This far out the date is bound to just be a place holder. Could easily go longer or less likely come forward.

Mark B
Mark B
6 days ago

This forces the question of what would they be replaced with and is there a role for them in twenty years?

Rob
Rob
6 days ago
Reply to  Mark B

I bet they are replaced by simulators. SEGA will get the contract.

Tommo
Tommo
5 days ago
Reply to  Rob

With visual headsets by Google

Spyinthesky
Spyinthesky
5 days ago
Reply to  Tommo

Sega and Google combined, now there’s a nightmare recipe for the inevitable poor man solution the MOD will find oh so appealing.

Tommo
Tommo
5 days ago
Reply to  Spyinthesky

The MOD would but the treasury would insist on seeing Google tax returns first

Mike
Mike
6 days ago

Bae need to seriously up their game with regards to jet trainers, or they will be out of the market as the Red Hawk takes all the share.

They had a great product, but appear to have missed the boat by not investing in its replacement. Probably waiting for a government funded programme instead of getting ahead of the game.

Most training will be simulated, but there is still the need for actual flying (and selling these jets to lower grade airforces)

Marked
Marked
6 days ago
Reply to  Mike

Agree, simulators are great for learning process, checklists, systems etc.

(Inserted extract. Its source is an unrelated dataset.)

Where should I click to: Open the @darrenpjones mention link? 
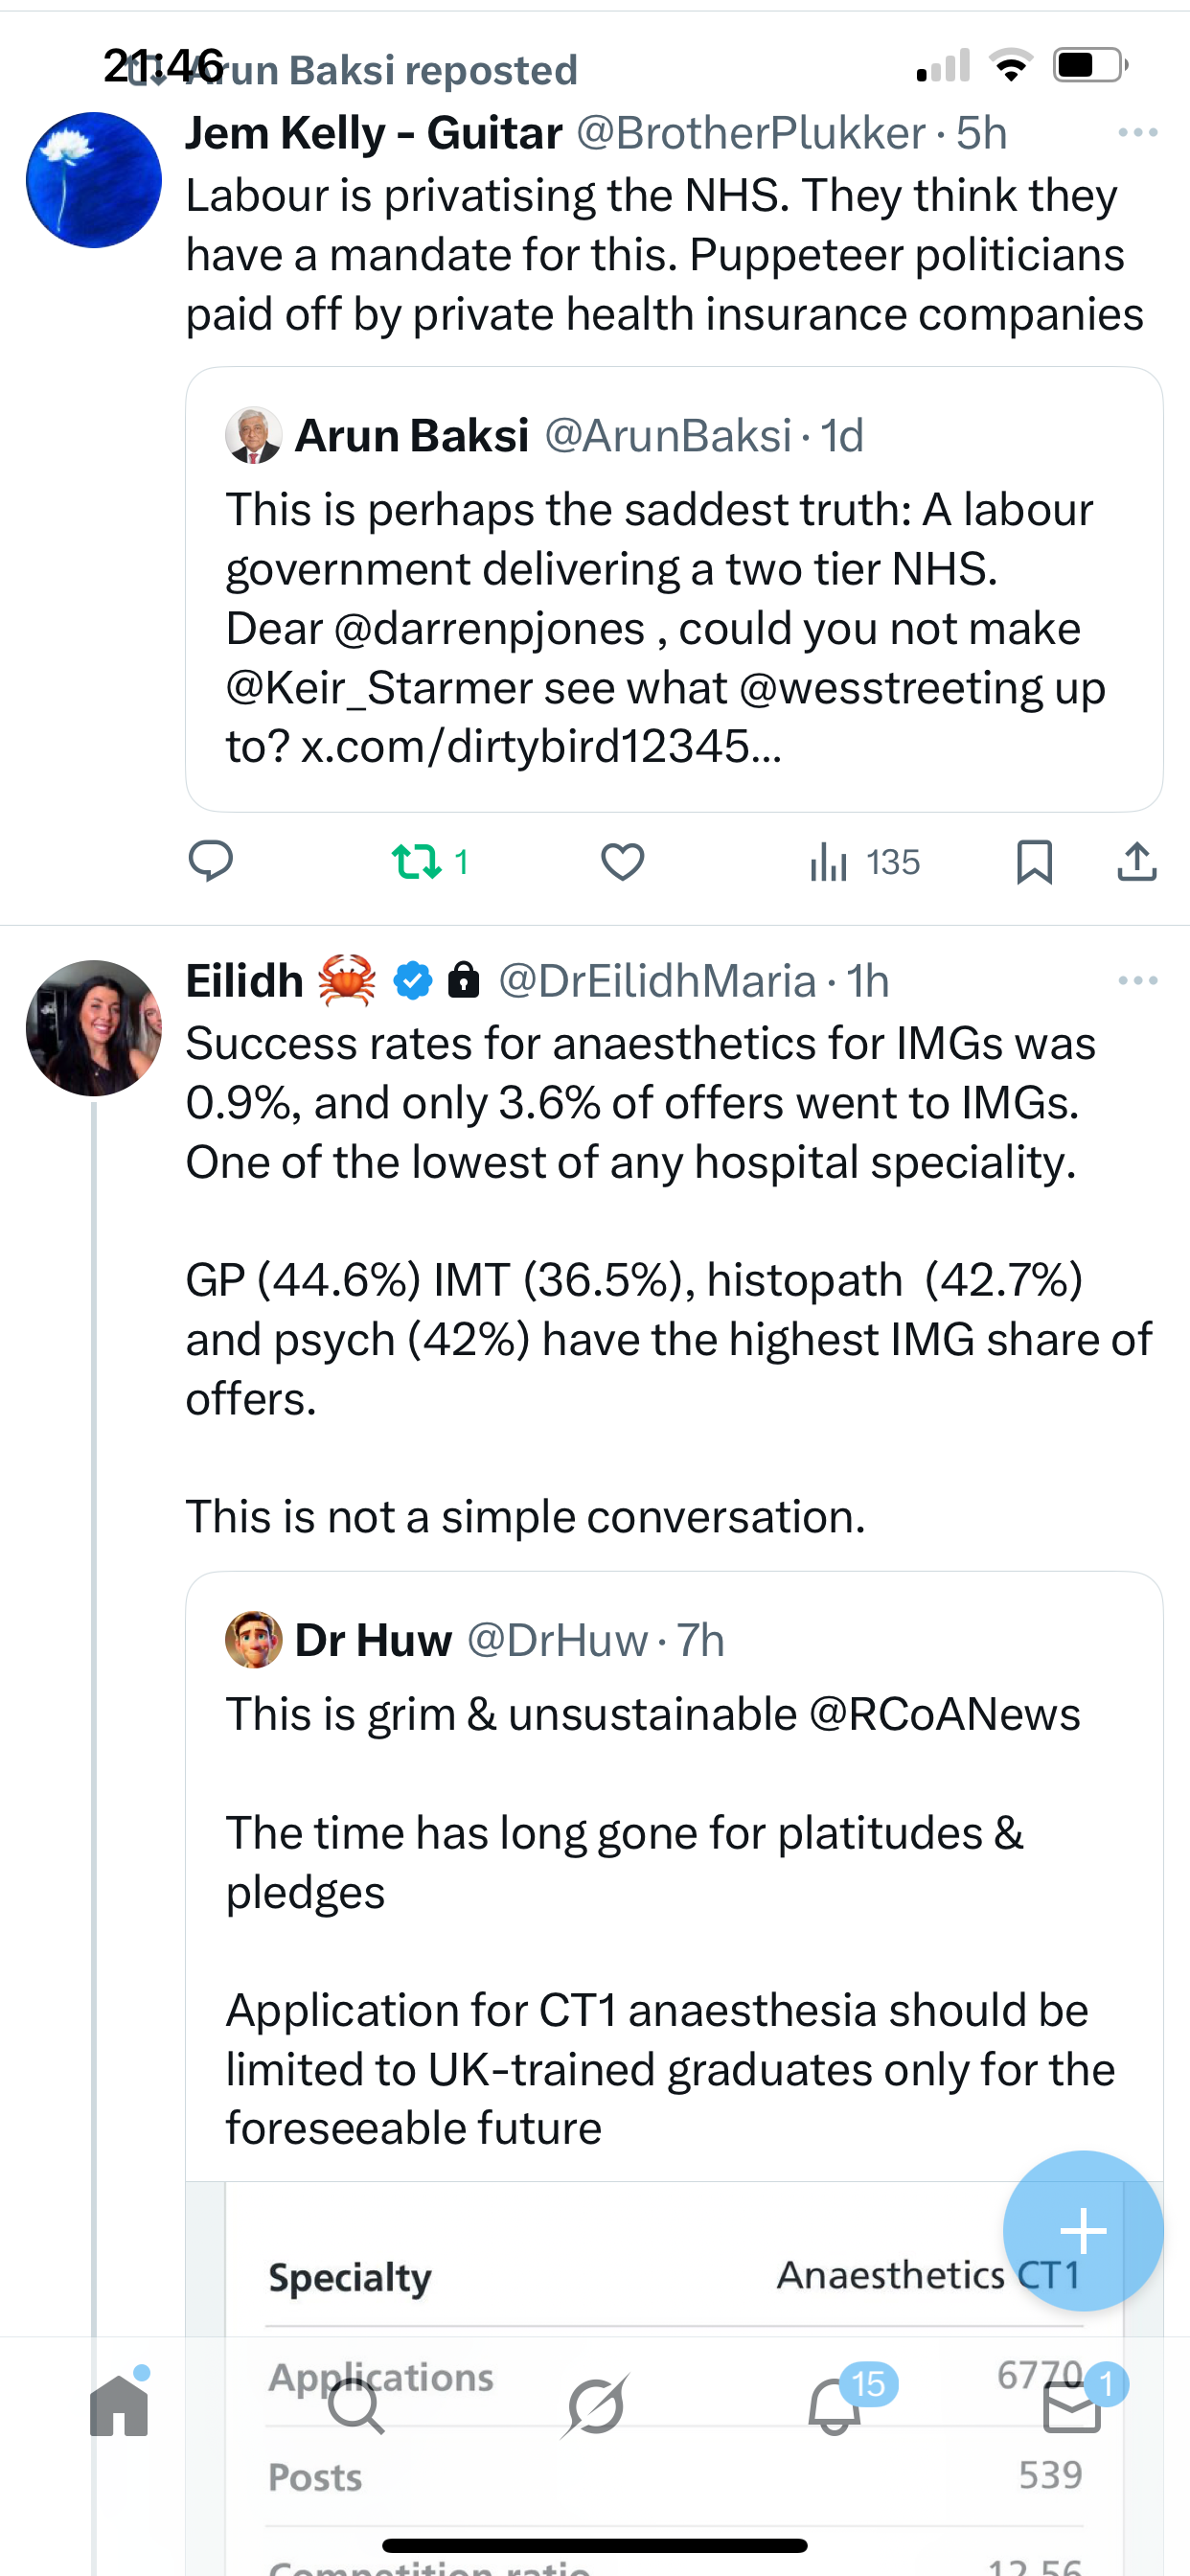click(x=490, y=629)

Nothing replicates doing it in a real cockpit though with the physical demands and disorientations. Not that anyone in the MOD has been within touching distance of a cockpit mind…

Robert Blay.
Robert Blay.
6 days ago
Reply to  Marked

I don’t think you realise how far simulators have come. They can be networked together from different bases, and can replicate highly complex scenarios. Pilots at this stage are already experienced airmen, and have plenty of experience with the actual flying. They have simulators on board the QE so F35 crews can practise before taking a real jet up into the air. Saves a lot of time, maintenance hours, and flying costs.

Johan
Johan
6 days ago
Reply to  Robert Blay.

only issue with this is, the pilot has already done his wet training. before getting into the sim.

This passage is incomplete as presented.